Sulla cresta dell'onda

MELICERTE / PALEMONE

Melicerte era cugino di Dioniso. Morto tragicamente, fu divinizzato con il nome di Palemone, dio marino.

Da umano era figlio di Atamante e di Ino. Una versione della leggenda narra che il padre lo uccise immergendolo in un paiolo d'acqua bollente, da cui la madre lo estrasse, per poi suicidarsi stringendo a sé il cadavere.

Altre versioni dicono che la stessa Ino lo uccise e poi si gettò in mare con lui, oppure che - fuggiti insieme - erano annegati.

Erano comunque morti nelle vicinanze di Megara e gli abitanti del posto raccontavano che il corpo della madre era stato deposto sulla spiaggia dalle onde, ed era stato poi sepolto.

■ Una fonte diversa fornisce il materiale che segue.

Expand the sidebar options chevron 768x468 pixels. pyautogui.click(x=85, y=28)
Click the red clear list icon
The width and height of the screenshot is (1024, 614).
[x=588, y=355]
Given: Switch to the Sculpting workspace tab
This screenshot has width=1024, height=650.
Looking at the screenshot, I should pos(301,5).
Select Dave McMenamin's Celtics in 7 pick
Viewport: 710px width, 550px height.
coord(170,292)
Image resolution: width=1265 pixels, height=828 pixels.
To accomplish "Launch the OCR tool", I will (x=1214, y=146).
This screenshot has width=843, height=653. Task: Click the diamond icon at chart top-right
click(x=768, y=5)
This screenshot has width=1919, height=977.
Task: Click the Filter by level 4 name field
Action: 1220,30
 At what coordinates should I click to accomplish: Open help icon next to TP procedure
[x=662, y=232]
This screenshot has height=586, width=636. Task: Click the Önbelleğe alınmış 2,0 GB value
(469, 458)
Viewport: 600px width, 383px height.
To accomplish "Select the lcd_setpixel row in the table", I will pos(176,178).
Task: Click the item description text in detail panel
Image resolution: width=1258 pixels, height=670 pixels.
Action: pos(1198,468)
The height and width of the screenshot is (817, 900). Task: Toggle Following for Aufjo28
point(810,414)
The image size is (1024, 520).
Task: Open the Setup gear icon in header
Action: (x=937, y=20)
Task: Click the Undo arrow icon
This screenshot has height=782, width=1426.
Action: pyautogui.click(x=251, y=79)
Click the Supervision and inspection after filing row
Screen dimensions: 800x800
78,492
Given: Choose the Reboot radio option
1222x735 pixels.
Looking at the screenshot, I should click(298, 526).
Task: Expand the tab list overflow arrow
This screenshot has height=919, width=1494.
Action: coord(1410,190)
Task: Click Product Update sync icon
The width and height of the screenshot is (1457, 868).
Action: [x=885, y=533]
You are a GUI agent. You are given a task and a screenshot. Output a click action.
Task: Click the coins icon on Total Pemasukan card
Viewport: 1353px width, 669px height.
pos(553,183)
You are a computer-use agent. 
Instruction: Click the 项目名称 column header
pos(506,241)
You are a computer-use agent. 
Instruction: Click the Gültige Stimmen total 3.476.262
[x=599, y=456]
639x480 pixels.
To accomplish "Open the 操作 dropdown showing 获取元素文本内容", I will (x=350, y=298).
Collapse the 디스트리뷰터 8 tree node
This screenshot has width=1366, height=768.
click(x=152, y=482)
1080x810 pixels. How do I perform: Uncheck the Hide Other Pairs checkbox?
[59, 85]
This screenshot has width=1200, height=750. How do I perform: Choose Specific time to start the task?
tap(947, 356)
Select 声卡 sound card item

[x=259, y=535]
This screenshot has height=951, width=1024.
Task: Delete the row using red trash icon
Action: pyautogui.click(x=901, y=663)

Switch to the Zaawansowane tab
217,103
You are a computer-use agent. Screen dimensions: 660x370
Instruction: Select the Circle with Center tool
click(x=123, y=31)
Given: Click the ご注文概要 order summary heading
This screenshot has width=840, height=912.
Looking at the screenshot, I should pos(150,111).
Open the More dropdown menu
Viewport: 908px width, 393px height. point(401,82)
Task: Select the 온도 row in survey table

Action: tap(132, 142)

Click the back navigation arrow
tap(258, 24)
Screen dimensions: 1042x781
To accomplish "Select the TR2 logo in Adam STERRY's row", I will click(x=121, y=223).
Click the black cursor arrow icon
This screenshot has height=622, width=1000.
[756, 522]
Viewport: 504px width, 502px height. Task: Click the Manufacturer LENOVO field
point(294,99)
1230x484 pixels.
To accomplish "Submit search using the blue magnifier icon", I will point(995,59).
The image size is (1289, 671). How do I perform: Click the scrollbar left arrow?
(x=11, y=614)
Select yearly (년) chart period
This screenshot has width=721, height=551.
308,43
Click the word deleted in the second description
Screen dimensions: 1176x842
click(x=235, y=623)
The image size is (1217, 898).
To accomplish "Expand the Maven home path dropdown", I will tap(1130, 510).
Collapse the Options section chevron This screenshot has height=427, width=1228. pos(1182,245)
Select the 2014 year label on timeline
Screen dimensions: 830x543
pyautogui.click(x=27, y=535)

Melicerte era stato invece portato a riva da un delfino, che l'aveva issato su di un pino.

Sisifo, fratello di Atamante, che regnava su Corinto, trovò il corpo e lo fece seppellire. Per ordine di una Nereide istituì un culto a lui dedicato, assegnandogli il nome di Palemone, e indisse i Giochi Istmici per tributargli onoranze funebri adeguate a un dio.